The line becomes an elastic band, which allows the dancers to form the shape of a Star of David. The feminine strength of the show is revealed when Bangoura herself dances a powerful, energetic dance with much-younger performers. Offering us a stage on which there is a symbolic mother-to-daughter transference of knowledge and guidance.

Israeli society is not always comfortable with Africa. When Zionist activist Nahum Vilbush was sent to Uganda in 1904 to decide if the Jewish people could build their national home there he was shocked by what he saw.
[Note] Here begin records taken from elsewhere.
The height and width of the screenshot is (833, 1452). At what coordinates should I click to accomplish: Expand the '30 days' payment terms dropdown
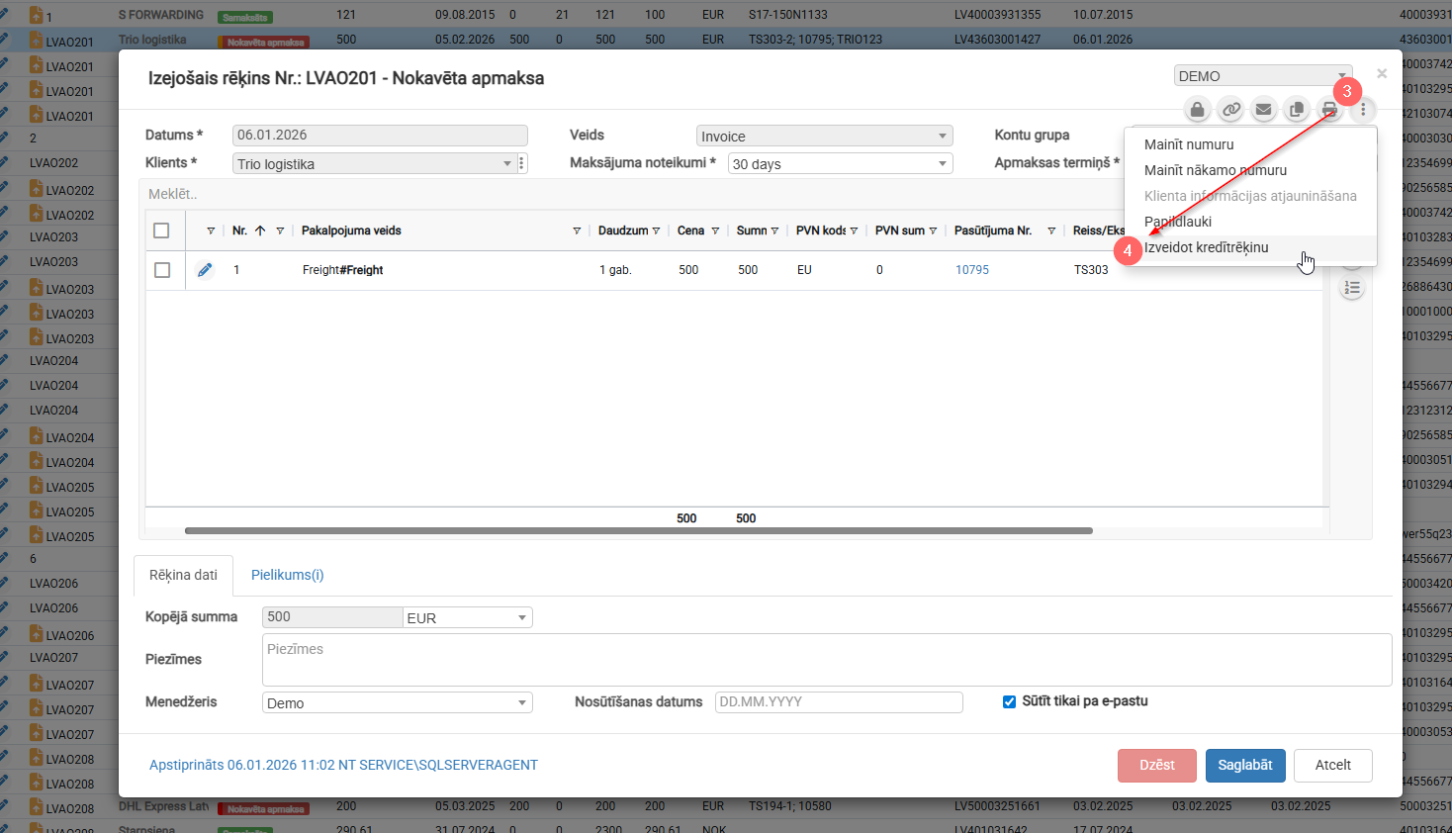840,164
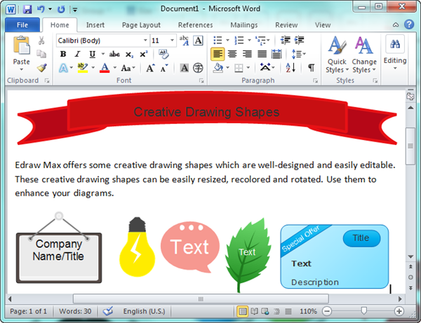The image size is (421, 323).
Task: Click the Undo arrow icon
Action: [x=41, y=10]
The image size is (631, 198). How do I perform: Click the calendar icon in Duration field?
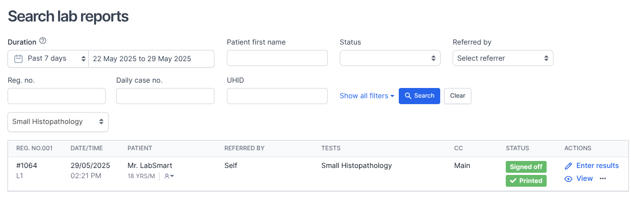click(18, 58)
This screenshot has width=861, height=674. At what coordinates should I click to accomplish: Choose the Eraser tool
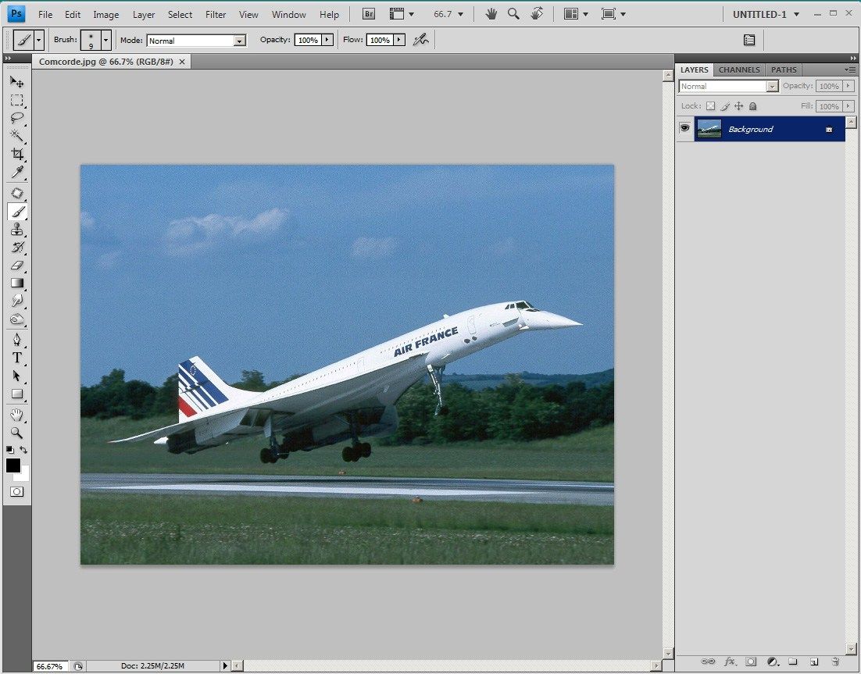pos(17,266)
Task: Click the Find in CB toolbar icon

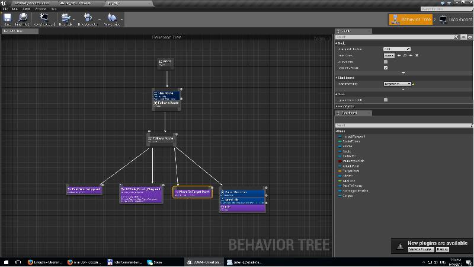Action: (x=23, y=19)
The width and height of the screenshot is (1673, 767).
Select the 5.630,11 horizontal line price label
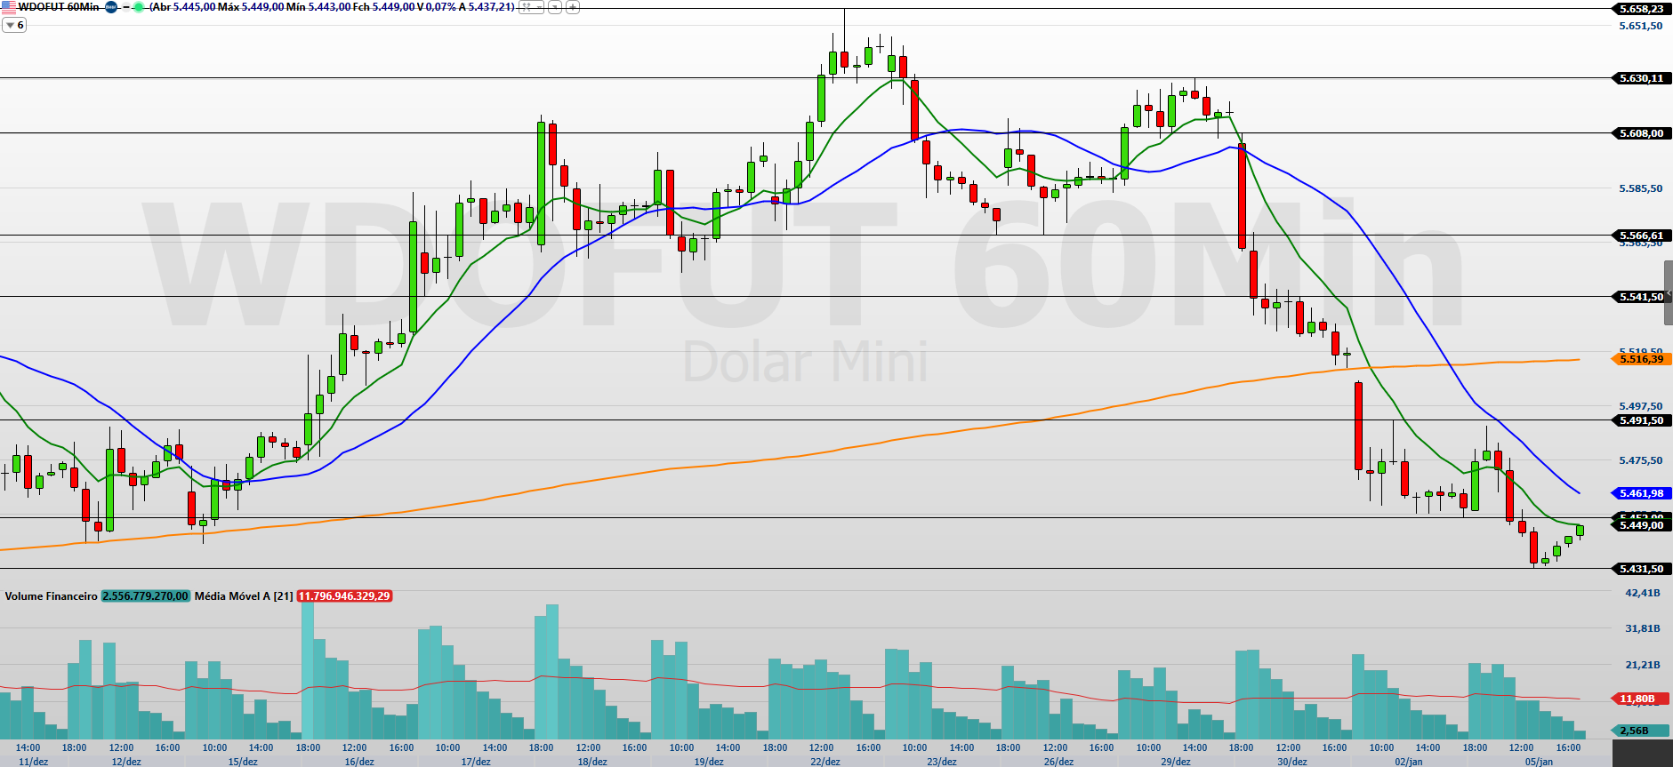click(1641, 78)
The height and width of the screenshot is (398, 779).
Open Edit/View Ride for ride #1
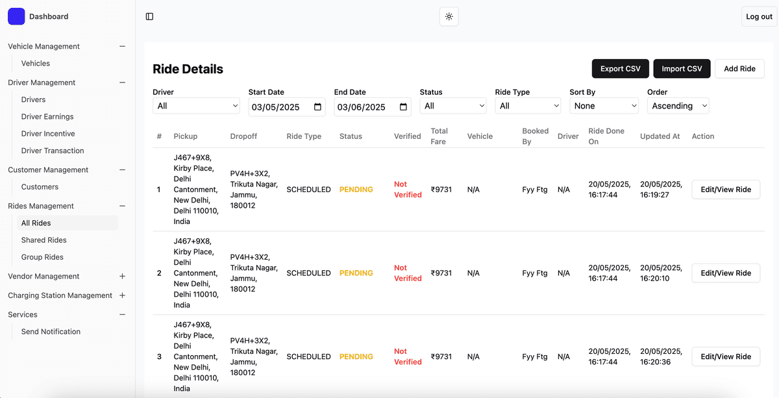click(725, 189)
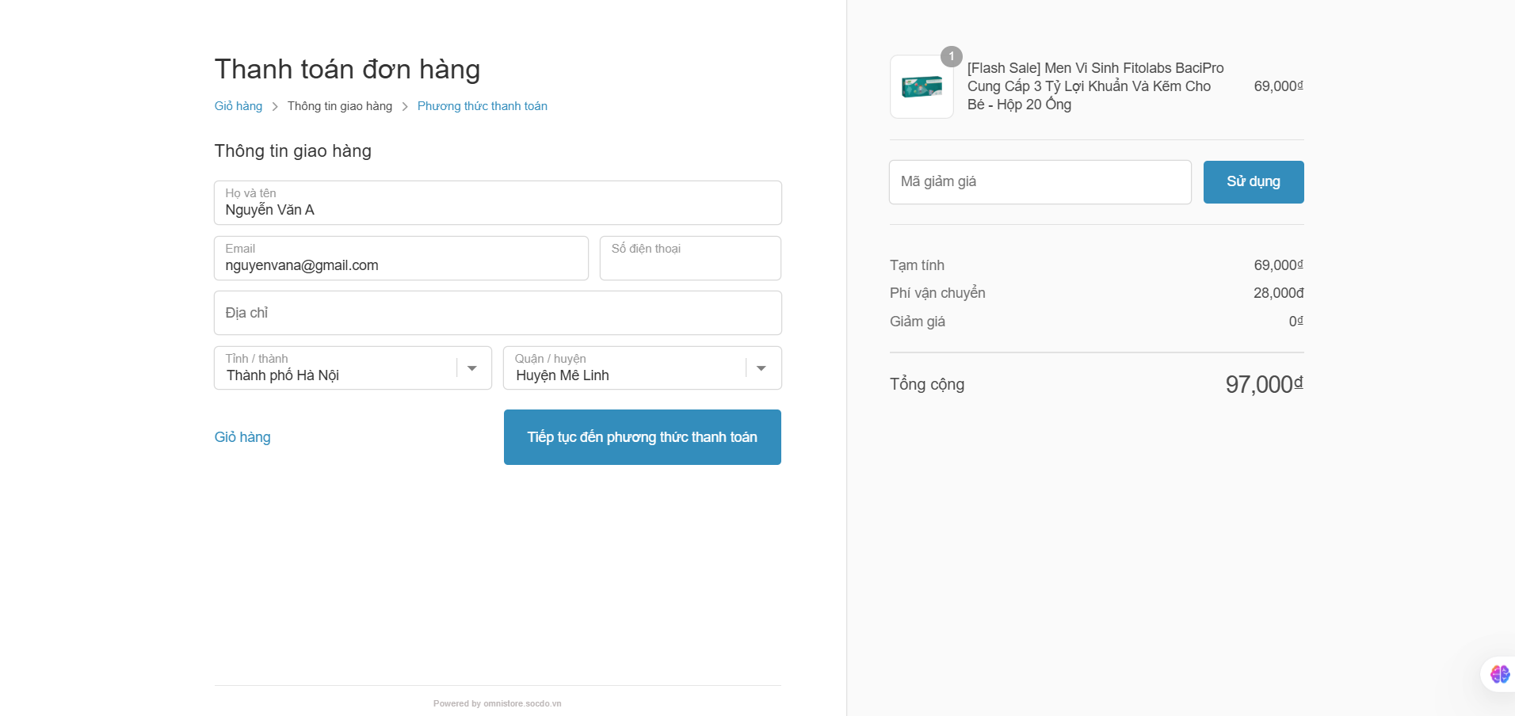Go to the Giỏ hàng breadcrumb link
Viewport: 1515px width, 716px height.
(x=238, y=106)
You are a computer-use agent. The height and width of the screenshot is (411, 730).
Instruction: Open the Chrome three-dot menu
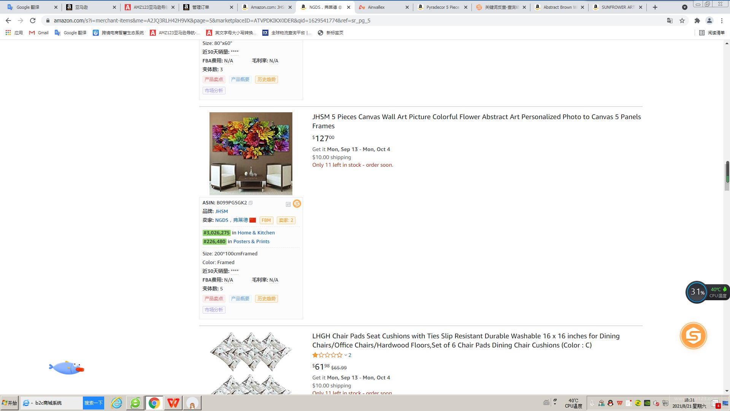(722, 21)
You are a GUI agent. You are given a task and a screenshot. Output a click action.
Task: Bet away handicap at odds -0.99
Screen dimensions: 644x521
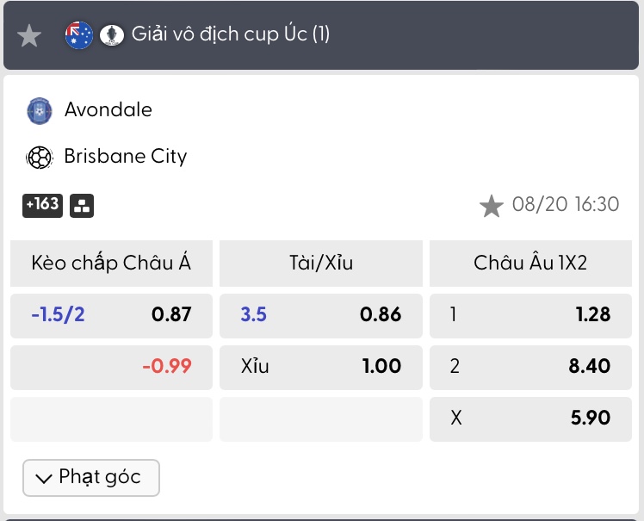coord(111,368)
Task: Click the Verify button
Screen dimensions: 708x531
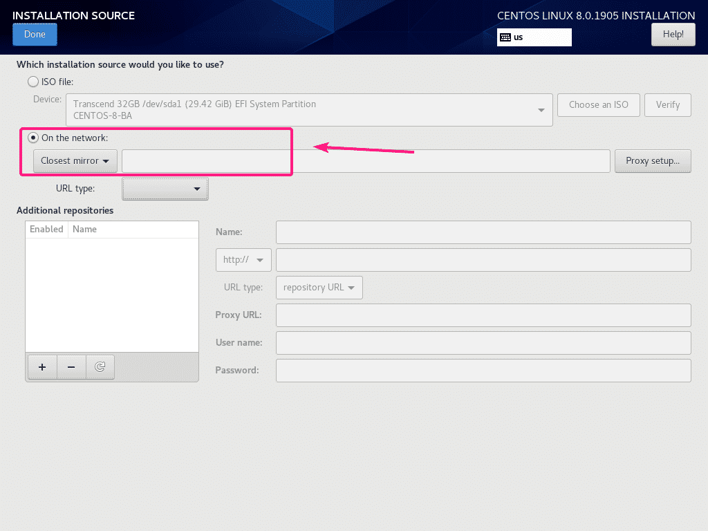Action: tap(667, 105)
“While walking the plain... we suddenly saw a tree,” Vilbush wrote in his diary. “On it there was a round fruit... white in the sunlight.” These proved to be “dozens of human skulls glistening in the strong sun.

“How poor are a people [Jews] who expect salvation from this black center,” Vilbush added.

Roughly a century later, Jewish-American writer Daniel Pinchbeck went to Gabon to eat the iboga bush within the framework of Bwiti spiritual practice. Writing about this in Breaking Open the Head, he noted his fellow passenger to the Bwiti temple was a Jewish-American woman he might have met in a New York shul.

It seems that, whatever reservations the fathers of Zionism might have had, the Jews are indeed returning to the black center – and together with like-minded peers, new lights are created and new dances made.  

This review is of the Wednesday, August 17, performance. More performances will be offered in the winter.